Records provided: Begin

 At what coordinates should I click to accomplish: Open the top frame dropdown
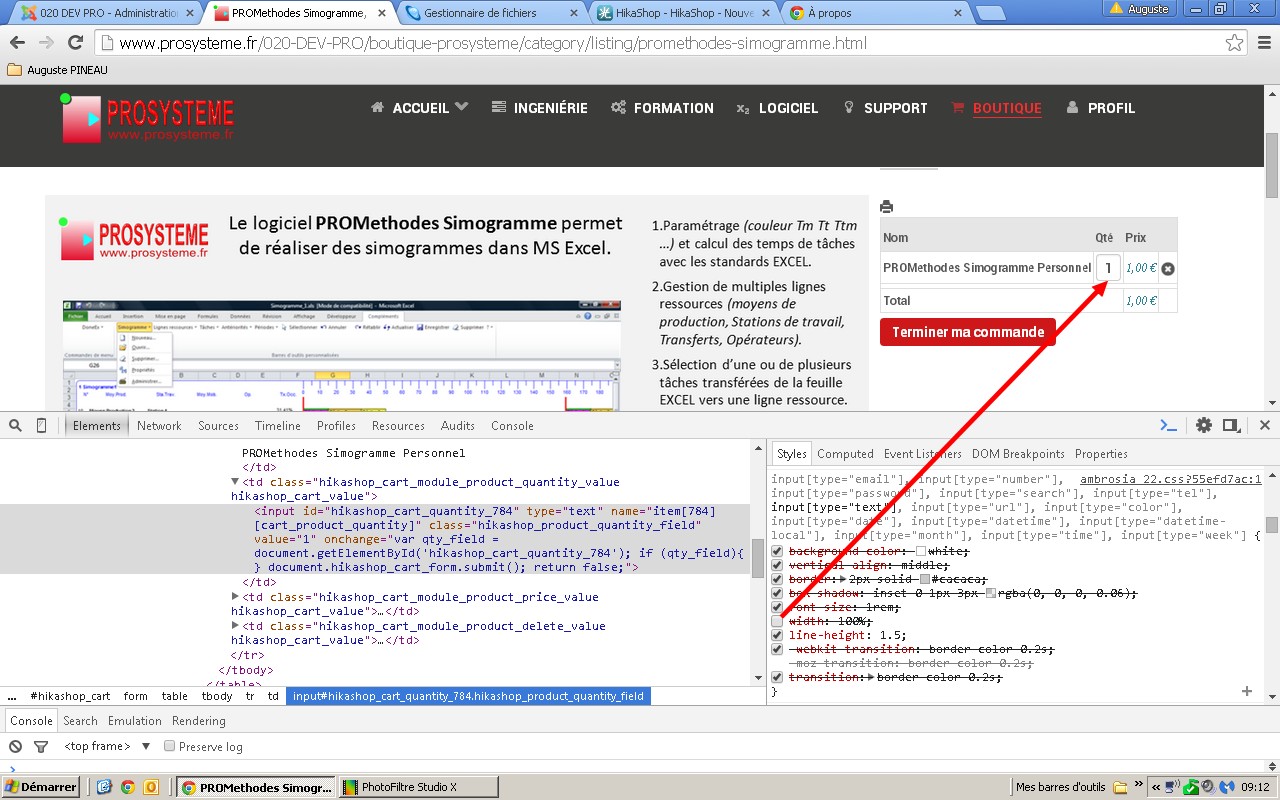point(146,746)
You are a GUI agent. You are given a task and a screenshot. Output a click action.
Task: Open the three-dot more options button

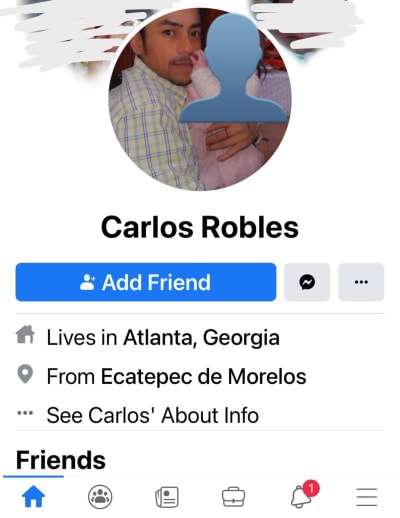361,282
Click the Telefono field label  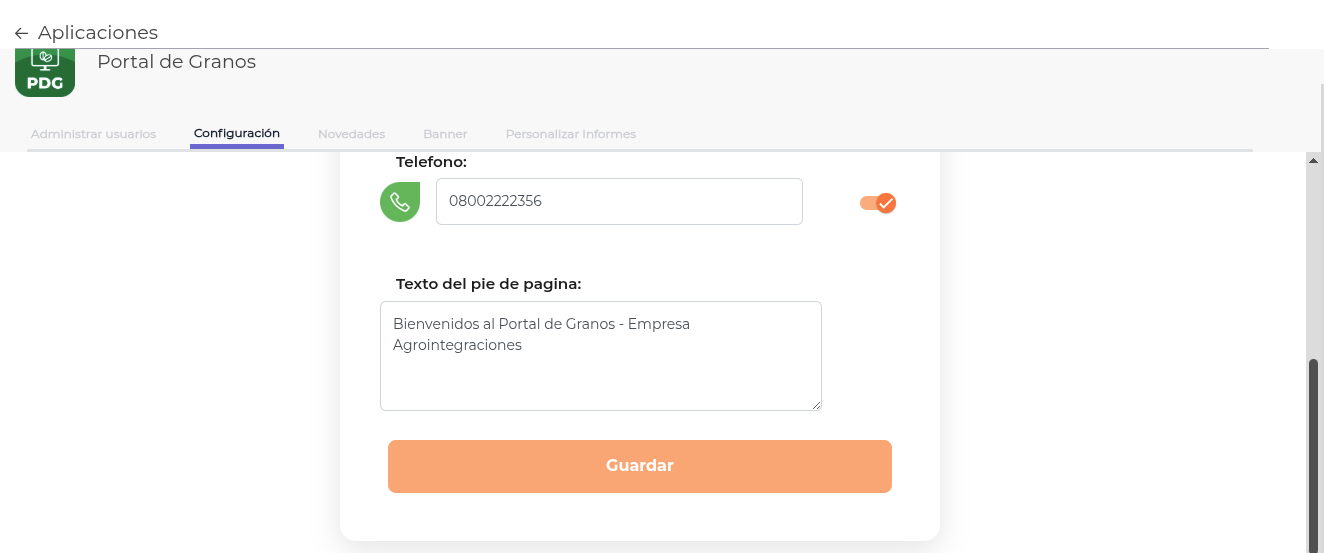point(431,162)
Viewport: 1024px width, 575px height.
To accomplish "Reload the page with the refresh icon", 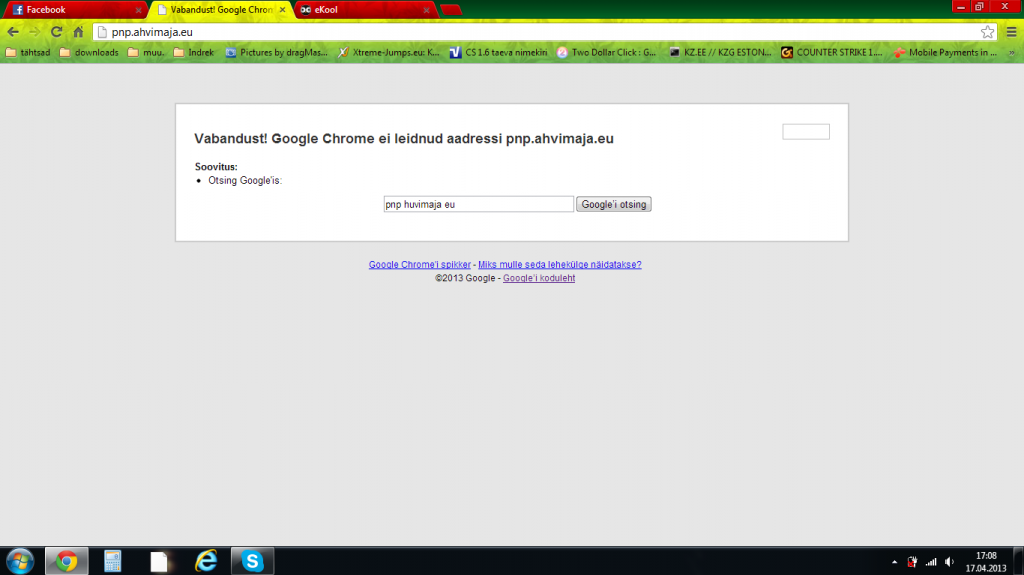I will point(57,32).
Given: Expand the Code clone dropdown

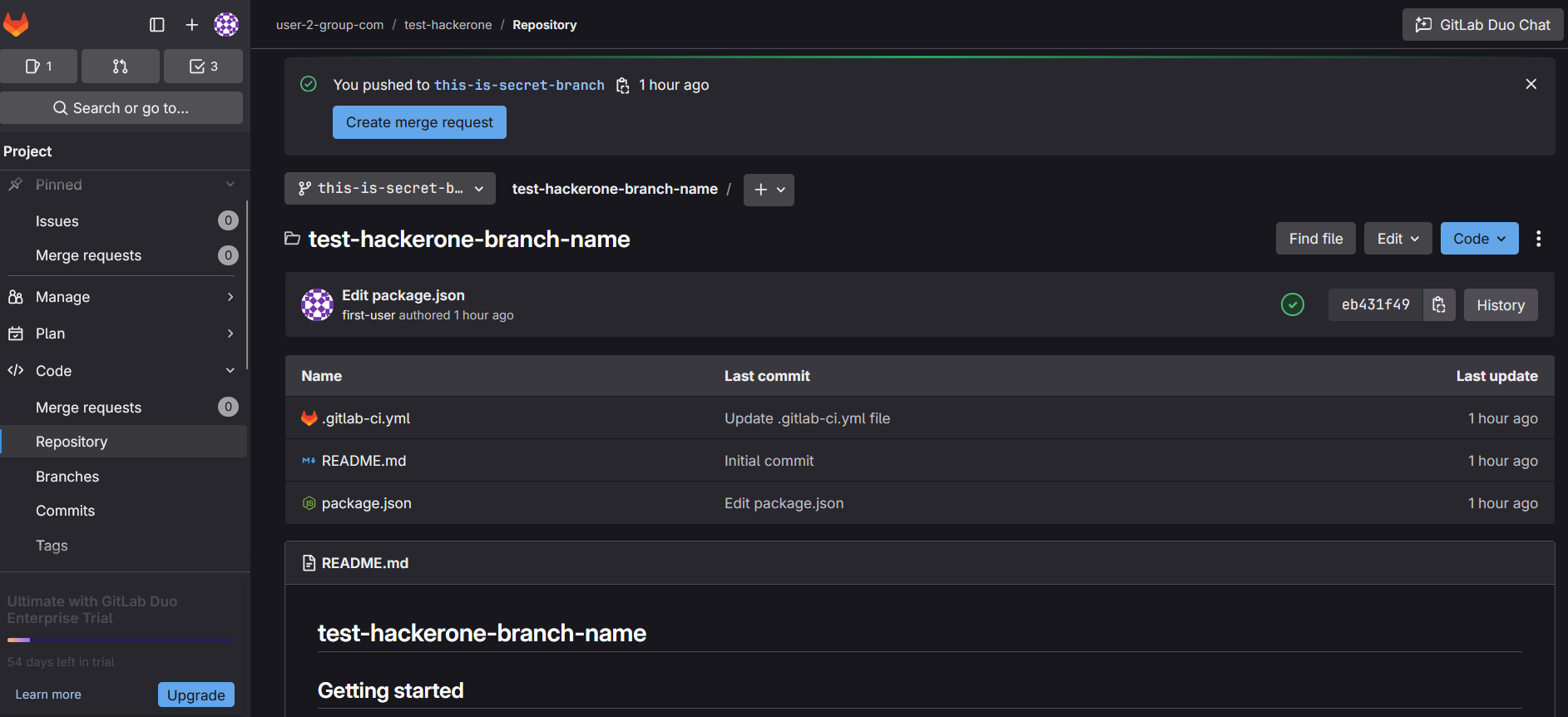Looking at the screenshot, I should pyautogui.click(x=1479, y=239).
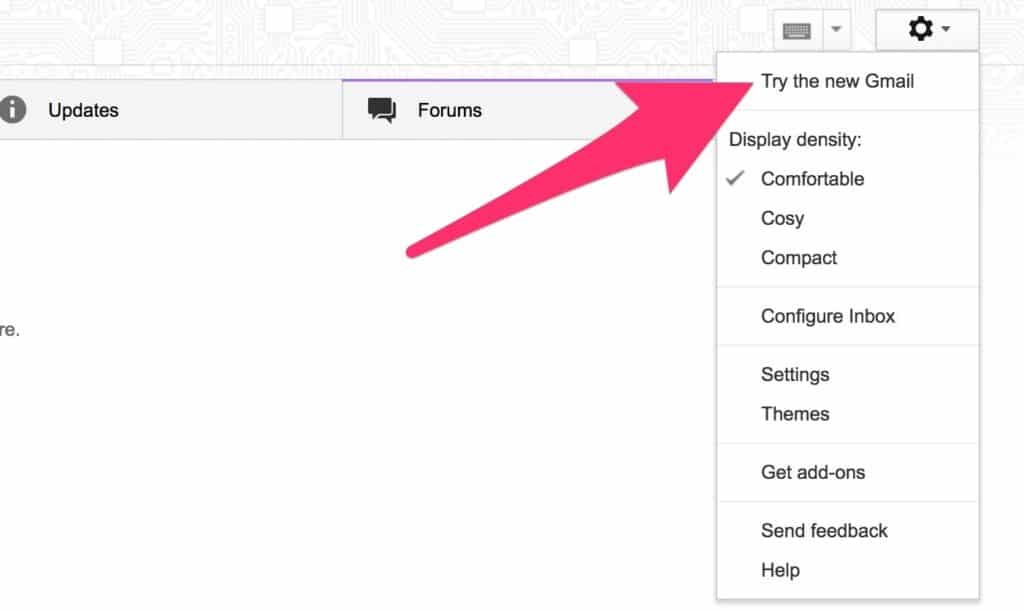This screenshot has width=1024, height=611.
Task: Choose Try the new Gmail
Action: pyautogui.click(x=837, y=81)
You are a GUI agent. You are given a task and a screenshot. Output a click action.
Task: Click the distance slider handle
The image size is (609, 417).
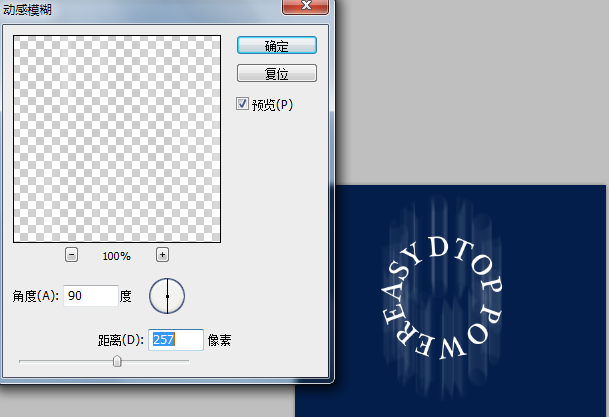(117, 362)
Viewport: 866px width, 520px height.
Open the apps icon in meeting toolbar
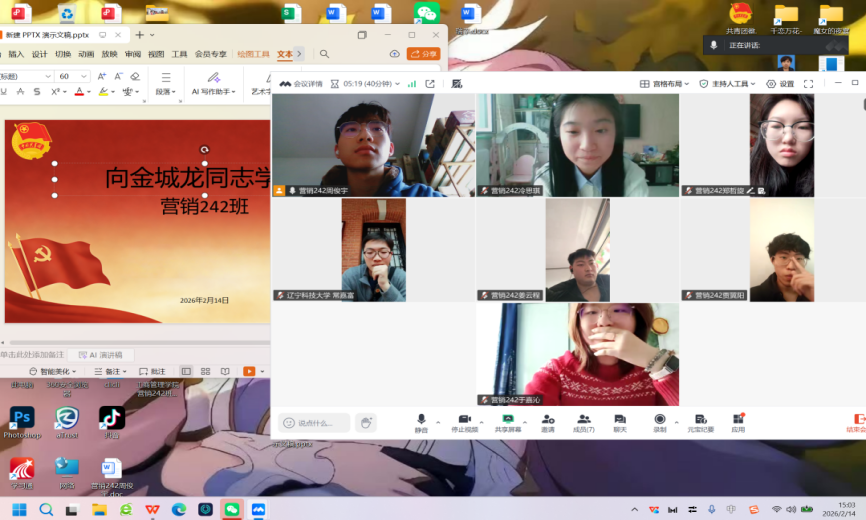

Records provided: End

Activity.
Check every line above for the string "Viewport" and copy those that have it.

Answer section.
Viewport: 1024px width, 575px height.
Viewport: 866px width, 520px height.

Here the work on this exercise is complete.